Financial statements are designed primarily to: A. Indicate to investors in a particular company the current market values of their investments. B. Provide people outside the business organization with information about the company's financial position and operating results. C. Report to the Internal Revenue Service the company's taxable income. D. Provide managers with detailed information tailored to the managers' specific information needs.

B. Provide people outside the business organization with information about the company's financial position and operating results.

A strong internal control structure: A. Ensures a business will remain solvent. B. Provides reasonable assurance that the organization produces reliable financial reports. C. Will prevent a business from operating at a loss. D. Will prevent fraud, theft, and embezzlement.

B. Provides reasonable assurance that the organization produces reliable financial reports.

Which of the following is the primary objective of an income statement? A. Providing managers with detailed information about where the enterprise stands at a specific date. B. Providing users outside the business organization with information about the company's operating results for a period of time. C. Reporting to the Internal Revenue Service the company's taxable income. D. Indicating to investors in a particular company the current market values of their investments.
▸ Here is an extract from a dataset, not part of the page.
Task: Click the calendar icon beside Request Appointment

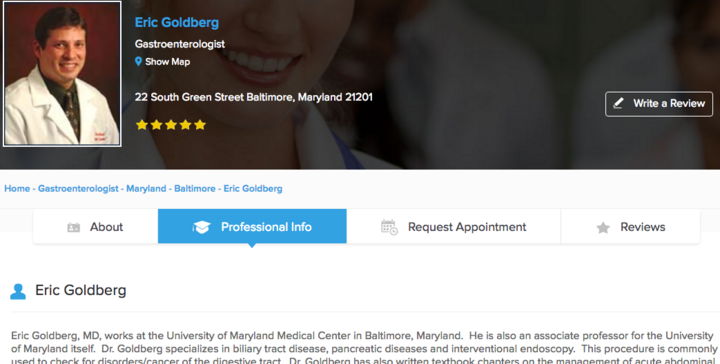Action: tap(389, 227)
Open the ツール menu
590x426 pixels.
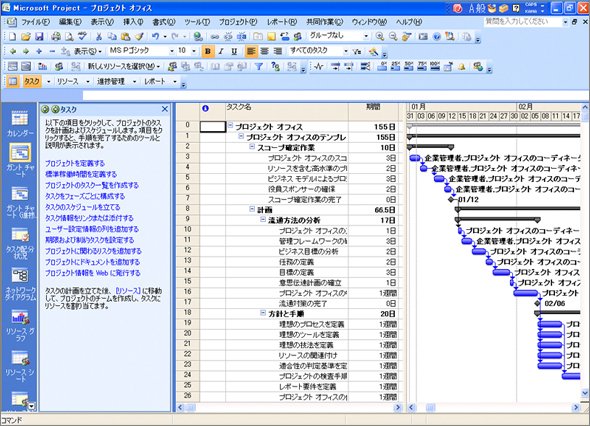click(x=197, y=22)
B. Providing users outside the business organization with information about the company's operating results for a period of time.

The purpose of adjusting entries is to: A. Prepare the revenue and expense accounts for recording the revenue and expenses of the next accounting period. B. Record certain revenue and expenses that are not properly measured in the course of recording daily routine transactions. C. Correct errors made during the accounting period. D. Update the owners' equity account for the changes in owners' equity that had been recorded in revenue and expense accounts throughout the period.

B. Record certain revenue and expenses that are not properly measured in the course of recording daily routine transactions.

The field of accounting may best be described as: A. Recording the financial transactions of an economic entity. B. The art of interpreting, measuring, and describing economic activity. C. Developing information in conformity with generally accepted accounting principles. D. Developing the information required for the preparation of income tax returns.

B. The art of interpreting, measuring, and describing economic activity.

Which of the following is not characteristic of financial accounting? A. Information used in financial statements is prepared in conformity with generally accepted accounting principles. B. The information is confidential and is intended for use only by company management. C. The information is developed primarily by "private accountants" that is, accountants employed by business organizations. D. The information is used in a wide variety of business decisions.

B. The information is confidential and is intended for use only by company management.

The measures used by an organization to provide reasonable assurance that the organization produces reliable financial reports, complies with applicable laws and regulations, and conducts its operations in an efficient and effective manner are collectively referred to as: A. Financial accounting standards. B. The internal control structure. C. Securities and exchange regulations. D. Generally accepted accounting principles.

B. The internal control structure.

Under accrual accounting, fees received in advance from customers should be shown as being earned: A. When cash is collected. B. When services are performed or goods delivered. C. When tax rates are low. D. When tax rates are high.

B. When services are performed or goods delivered.

Blue Wholesale Shirt Company sold shirts to Pink Retail Shoppe. The owner of Pink Retail said she would pay Blue at a later date, which Blue Wholesale agreed to. Blue Wholesale Shirt Company is considered to be a: A. borrower. B. creditor C. liability D. debtor

B. creditor

The balance of an unearned revenue account: A. Appears in a separate section of the income statement for revenue not yet earned. B. Appears in the liability section of the balance sheet. C. Appears in the balance sheet as a component of owners' equity. D. Appears in the income statement along with other revenue accounts.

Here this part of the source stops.